VORGEGEBENER TEXT

··········

Dass ein Gentrifizierungsprozess aber auch von dieser Regierung nicht immer
unerwünscht ist, zeigte sich in der Vergangenheit vor allem am Beispiel des
Hamburger Stadtteils Wilhelmsburg. Hier wurde die Einführung einer sozialen
Erhaltungsverordnung verworfen, weil dort trotz steigender Mieten ein
Aufwertungsprozess immer noch erwünscht war.
Und die Grünen? Als Bürgermeister Olaf Scholz’ erklärter
Lieblingskoalitionspartner in spe, finden die Grünen gar lobende Worte für
die Wohnungspolitik seines amtierenden Senats. So hob ihr
wirtschaftspolitischer Sprecher Anjes Tjarks, die wohnungsbaupolitischen
Bemühungen des SPD-Senats kürzlich auf einer Diskussionsveranstaltung in
Altona hervor. Jan Dube, der Sprecher der grünen Bürgerschaftsfraktion
betont hingegen, dass die SPD „keinerlei eigene Initiativen gegen
Gentrifizierung in Gang gesetzt hat“. Im Kern setze sie bei diesem Thema
weitgehend auf Rezepte, die seinerzeit von der früheren grünen
Stadtentwicklungssenatorin Anja Hajduk initiiert worden waren.
Angesichts steigender Mieten war der Wohnungsmarkt auch schon 2011 eines
der vorrangigen Wahlkampfthemen. Damals waren sich eigentlich alle fünf
etablierten Parteien einig, dass pro Jahr 6.000 Wohnungen gebaut werden
müssten. Bei dieser Wahl ist es Olaf Scholz jedoch gelungen, das Thema für
sich zu verbuchen.

··········

ENTNOMMENES MATERIAL
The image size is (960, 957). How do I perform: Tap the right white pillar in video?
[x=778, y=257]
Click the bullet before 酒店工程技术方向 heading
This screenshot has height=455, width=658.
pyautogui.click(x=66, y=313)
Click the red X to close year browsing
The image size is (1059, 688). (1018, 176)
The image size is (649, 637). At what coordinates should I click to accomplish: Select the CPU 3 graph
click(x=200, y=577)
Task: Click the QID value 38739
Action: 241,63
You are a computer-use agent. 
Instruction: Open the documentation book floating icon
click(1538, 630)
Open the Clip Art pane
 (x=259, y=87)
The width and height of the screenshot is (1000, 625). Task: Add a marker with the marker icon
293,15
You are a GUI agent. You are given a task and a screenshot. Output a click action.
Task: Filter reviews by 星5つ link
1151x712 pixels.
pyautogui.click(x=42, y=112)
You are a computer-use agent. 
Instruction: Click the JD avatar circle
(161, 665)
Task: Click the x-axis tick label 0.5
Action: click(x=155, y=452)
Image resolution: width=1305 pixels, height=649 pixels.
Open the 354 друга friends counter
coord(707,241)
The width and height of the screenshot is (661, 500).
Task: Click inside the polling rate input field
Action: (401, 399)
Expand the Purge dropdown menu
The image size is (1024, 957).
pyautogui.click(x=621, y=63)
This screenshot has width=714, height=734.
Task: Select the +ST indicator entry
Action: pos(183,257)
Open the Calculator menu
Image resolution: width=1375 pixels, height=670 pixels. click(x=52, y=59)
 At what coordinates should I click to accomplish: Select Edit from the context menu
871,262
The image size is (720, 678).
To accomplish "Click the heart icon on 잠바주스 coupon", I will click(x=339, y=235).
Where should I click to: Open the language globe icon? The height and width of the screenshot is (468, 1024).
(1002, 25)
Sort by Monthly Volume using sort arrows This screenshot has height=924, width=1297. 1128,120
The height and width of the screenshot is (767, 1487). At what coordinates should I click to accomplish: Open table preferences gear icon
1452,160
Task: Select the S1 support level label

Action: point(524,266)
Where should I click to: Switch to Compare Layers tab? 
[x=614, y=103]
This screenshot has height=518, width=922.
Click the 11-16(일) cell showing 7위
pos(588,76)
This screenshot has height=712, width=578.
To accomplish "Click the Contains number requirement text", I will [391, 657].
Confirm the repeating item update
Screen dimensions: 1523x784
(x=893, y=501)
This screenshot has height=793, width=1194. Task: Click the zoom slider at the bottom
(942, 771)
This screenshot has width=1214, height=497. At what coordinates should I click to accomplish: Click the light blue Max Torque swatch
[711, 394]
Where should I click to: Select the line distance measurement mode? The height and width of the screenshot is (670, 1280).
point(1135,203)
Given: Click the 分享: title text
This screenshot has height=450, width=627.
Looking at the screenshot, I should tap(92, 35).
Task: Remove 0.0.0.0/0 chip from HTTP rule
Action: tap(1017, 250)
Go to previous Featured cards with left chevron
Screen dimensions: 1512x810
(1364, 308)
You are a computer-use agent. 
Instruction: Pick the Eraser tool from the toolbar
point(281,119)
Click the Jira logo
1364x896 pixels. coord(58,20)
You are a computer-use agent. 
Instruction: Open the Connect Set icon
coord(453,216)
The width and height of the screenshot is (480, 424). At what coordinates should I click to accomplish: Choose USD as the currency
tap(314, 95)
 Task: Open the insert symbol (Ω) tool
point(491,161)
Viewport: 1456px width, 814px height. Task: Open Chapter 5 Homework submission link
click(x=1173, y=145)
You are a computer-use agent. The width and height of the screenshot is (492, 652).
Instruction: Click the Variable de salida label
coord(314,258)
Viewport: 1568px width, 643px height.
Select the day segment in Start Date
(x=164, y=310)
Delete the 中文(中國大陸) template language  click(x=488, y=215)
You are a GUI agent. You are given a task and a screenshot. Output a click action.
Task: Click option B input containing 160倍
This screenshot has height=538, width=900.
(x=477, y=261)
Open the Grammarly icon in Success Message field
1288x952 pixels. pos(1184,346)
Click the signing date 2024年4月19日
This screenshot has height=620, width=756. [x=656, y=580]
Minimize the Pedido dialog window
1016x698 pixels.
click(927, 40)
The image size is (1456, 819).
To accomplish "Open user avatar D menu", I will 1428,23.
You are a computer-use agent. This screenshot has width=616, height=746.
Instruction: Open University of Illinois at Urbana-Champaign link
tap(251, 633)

··········

AUFGABEN ZUR ÜBUNG
1/ Entnimm der Auflistung die Zeilen ab der Zeile mit „Click the red X to close year browsing“ bis einschließlich der Zeile mit „will click(x=339, y=235).“, und gib sie unverändert wieder.
2/ Schreib den Text über Wohnungspolitik und Gentrifizierung in Hamburg im Anschluss an seinen letzten Satz weiter.
Text und Auflistung stehen inhaltlich in keinem Zusammenhang.

ANTWORTEN ZU AUFGABEN
1/
Click the red X to close year browsing
The image size is (1059, 688). (1018, 176)
The image size is (649, 637). At what coordinates should I click to accomplish: Select the CPU 3 graph
click(x=200, y=577)
Task: Click the QID value 38739
Action: 241,63
You are a computer-use agent. 
Instruction: Open the documentation book floating icon
click(1538, 630)
Open the Clip Art pane
 (x=259, y=87)
The width and height of the screenshot is (1000, 625). Task: Add a marker with the marker icon
293,15
You are a GUI agent. You are given a task and a screenshot. Output a click action.
Task: Filter reviews by 星5つ link
1151x712 pixels.
pyautogui.click(x=42, y=112)
You are a computer-use agent. 
Instruction: Click the JD avatar circle
(161, 665)
Task: Click the x-axis tick label 0.5
Action: click(x=155, y=452)
Image resolution: width=1305 pixels, height=649 pixels.
Open the 354 друга friends counter
coord(707,241)
The width and height of the screenshot is (661, 500).
Task: Click inside the polling rate input field
Action: (401, 399)
Expand the Purge dropdown menu
The image size is (1024, 957).
pyautogui.click(x=621, y=63)
This screenshot has width=714, height=734.
Task: Select the +ST indicator entry
Action: pos(183,257)
Open the Calculator menu
Image resolution: width=1375 pixels, height=670 pixels. click(x=52, y=59)
 At what coordinates should I click to accomplish: Select Edit from the context menu
871,262
The image size is (720, 678).
To accomplish "Click the heart icon on 잠바주스 coupon", I will click(x=339, y=235).

2/
Obwohl auch schon die schwarz-grüne Koalition unter der grünen Senatorin
Hajduk die Marschroute 6.000 neue Wohnungen festlegte, wurden damals nur
etwa die Hälfte gebaut. Das hat sich unter dem SPD-Bürgermeister Olaf
Scholz tatsächlich geändert.
## Scholz im Alleingang
Seither hat er das Thema besetzt und es folgt auf jede stolze Präsentation
seiner neuesten Wohnungsbauzahlen, sogleich der Hinweis seiner Kritiker,
dass diese Zahlen die Wohnungen, die für Neubauten weichen mussten, nicht
saldieren und dass das Erreichte immer noch zu wenig ist. Dennoch ist es
Scholz gelungen, sogar seine schärfsten Widersacher in die Defensive zu
bringen.
Die Gentrifizierungskritiker in der Stadt müssen sich jedenfalls an ihm
abarbeiten. „Olaf Scholz und seine SPD haben 2011 die Marschroute klar
definiert: bauen, bauen, bauen“, erklärt das Bündnis „Mietenwahnsinn
stoppen“. Fertiggestellt worden seien seitdem allerdings vorrangig teure
Wohnungen, die mit mehr als zwölf Euro pro Quadratmeter selbst für
NormalverdienerInnen nicht mehr bezahlbar seien. Die Zahl günstiger
Wohnungen sei Jahr für Jahr weiter rückläufig, „weil die SPD den Konflikt
mit den Immobilienunternehmen scheut“. Verlierer dieser Politik seien Arme,
Flüchtlinge und Wohnungslose.
„Was wir brauchen ist Wohnungspolitik für die Menschen“, so erklärt das
gentrifizierungskritische Bündnis, nicht für die Immobilienunternehmen.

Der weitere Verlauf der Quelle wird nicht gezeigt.